How did Samhain become Halloween?
HEX: Old World Witchery
Long before the Americans invented Halloween the Irish were celebrating Samhain a great druidic festival that marked the boundary between our world and the spirit world.

Samhain – a celtic festival
In druidic times Samhain marked the end of the old year and the beginning of the new year. The Celtic New Year’s Eve was a mysterious moment which belonged neither to the past nor the present. Samhain was considered the third and last harvest of the growing year. Fruit and nuts were the last gifts of nature to be gathered and the apple in particular was the symbol of this harvest.

During the celebration, the Celts wore costumes, and danced around the bonfire. Many of these dances told stories or played out the cycles of life and death or commemorated the cycle of Wheel of Life. These costumes were adorned for three primary reasons.

The first was to honor the dead who were allowed to rise from the Otherworld. The Celts believed that souls were set free from the land of the dead during the eve of Samhain. Those that had been trapped in the bodies of animals were released by the Lord of the Dead and sent to their new incarnations. The wearing of these costumes signified the release of these souls into the physical world.

Not all of these souls were honored and respected. Some were also feared as they would return to the physical world and destroy crops, hide livestock or ‘haunt’ the living who may have done them wrong. The second reason for these traditional costumes was to hide from these malevolent spirits to escape their trickery.

The final representation was a method to honor the Celtic Gods and Goddesses of the harvest, fields and flocks. Giving thanks and homage to those deities who assisted the village or clan through the trials and tribulations of the previous year. And to ask for their favor during the coming year and the harsh winter months that were approaching.

In addition to celebrations and dance, it was believed that this thin veil between the physical world and the Otherworld provided extra energy for communications between the living and the dead. With these communications, Druid Priests, and Celtic Shamans would attempted to tell the fortunes of individual people through a variety of methods. For a people entirely dependent on the volatile natural world, these prophecies were an important source of comfort and direction during the long, dark winter.

These psychic readings would be conducted with a variety of divination tools. Such as throwing bones, or casting the Celtic Ogham. There is some historical evidence that additional tools of divination were also used. Most of this comes from writings recorded by Roman invaders, but there are stories of reading tea leaves, rocks and twigs, and even simple spiritual communications that today we’d call Channeling. Some historians have suggested that these early people were the first to use tiles made from wood and painted with various images which were the precursor to Tarot Cards. There’s no real evidence to support this, but the ‘story’ of these tiles has lingered for centuries.

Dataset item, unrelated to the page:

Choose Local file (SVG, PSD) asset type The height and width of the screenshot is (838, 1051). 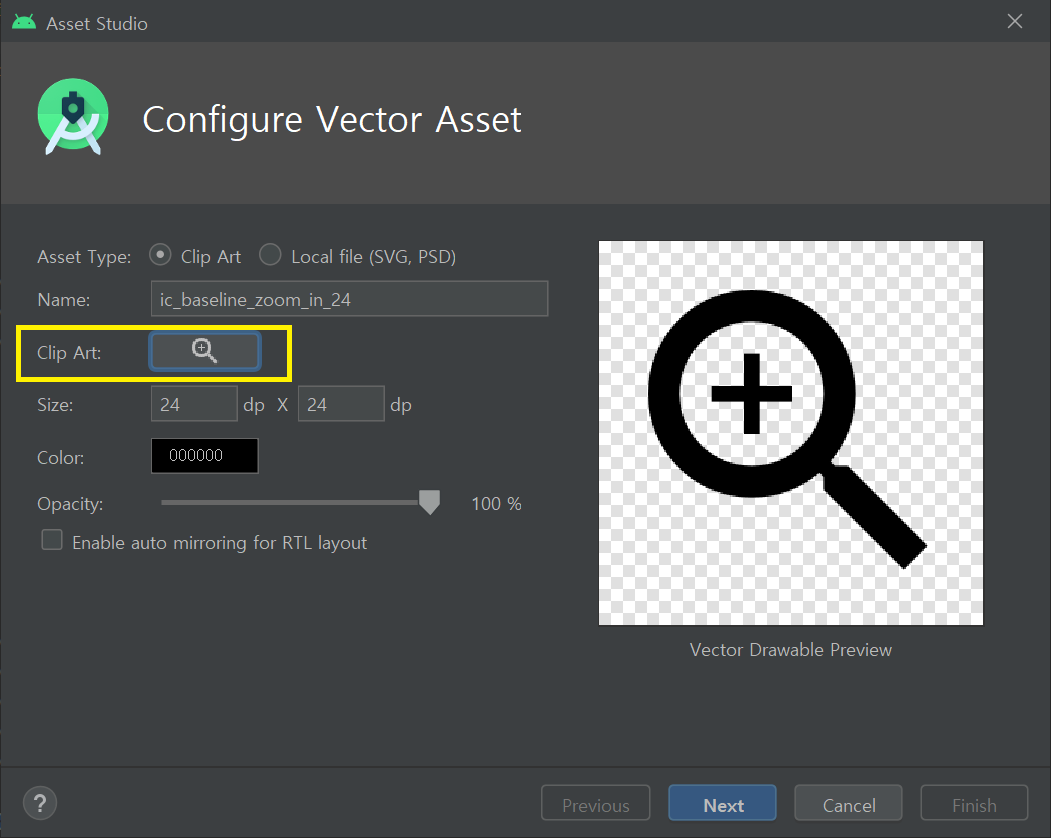click(x=270, y=255)
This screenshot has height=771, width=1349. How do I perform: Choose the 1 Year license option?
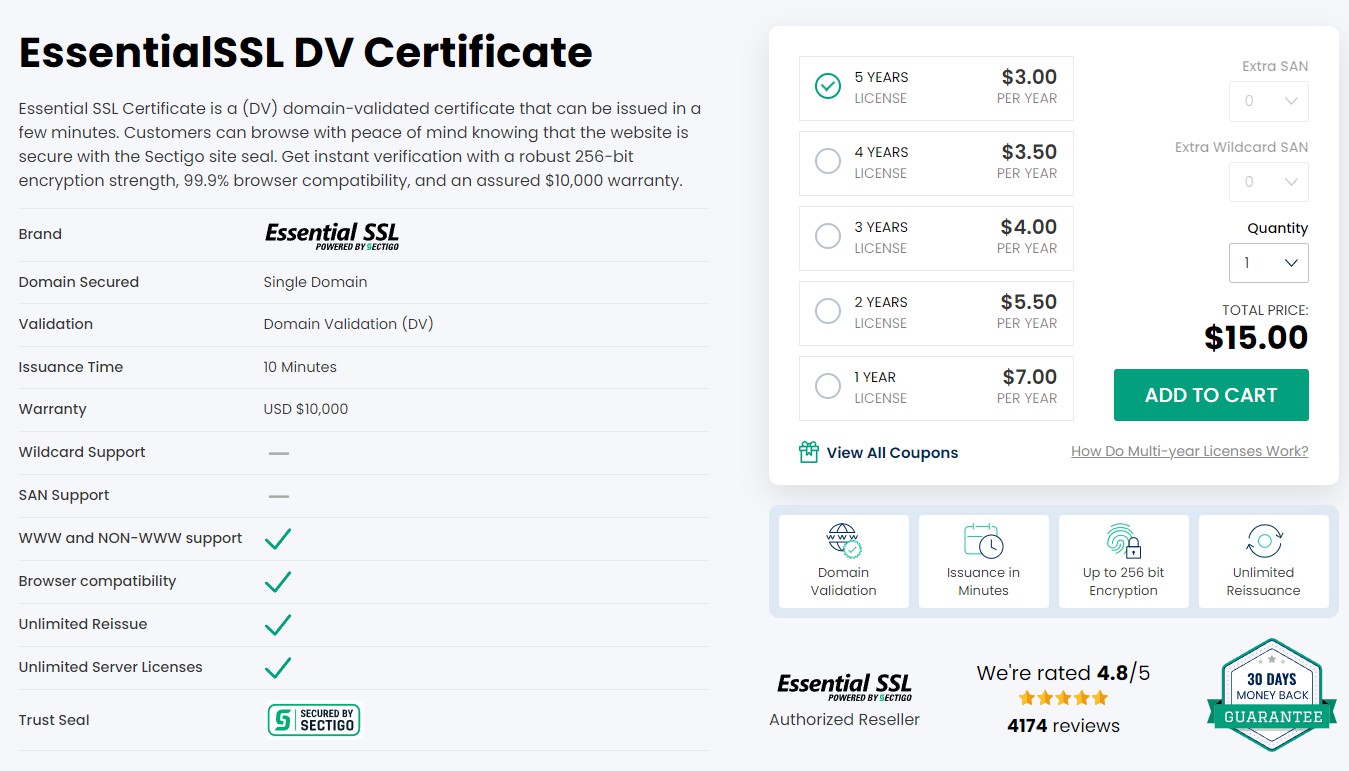tap(936, 388)
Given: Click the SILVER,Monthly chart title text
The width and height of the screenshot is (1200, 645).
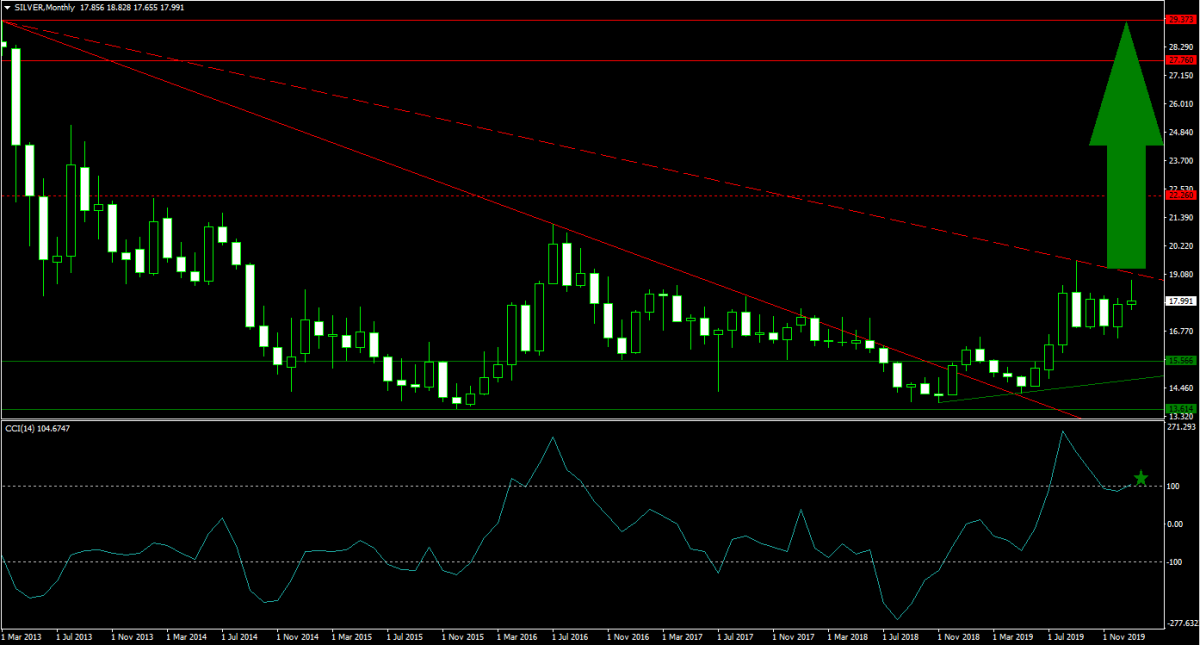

When the community celebration was over, each family would take a torch or burning ember from the sacred bonfire and return to their own home. The home fires that has been extinguished during the day were re-lit by the flame of the sacred bonfire to help protect the dwelling and it’s inhabitants during the coming winter. These fires were kept burning night and day during the next several months. It was believed that if a home lost it’s fire, tragedy and troubles would soon follow.

With the hearth fires lit, the families would place food and drink outside their doors. This was done to appease the roaming spirits who might play tricks on the family.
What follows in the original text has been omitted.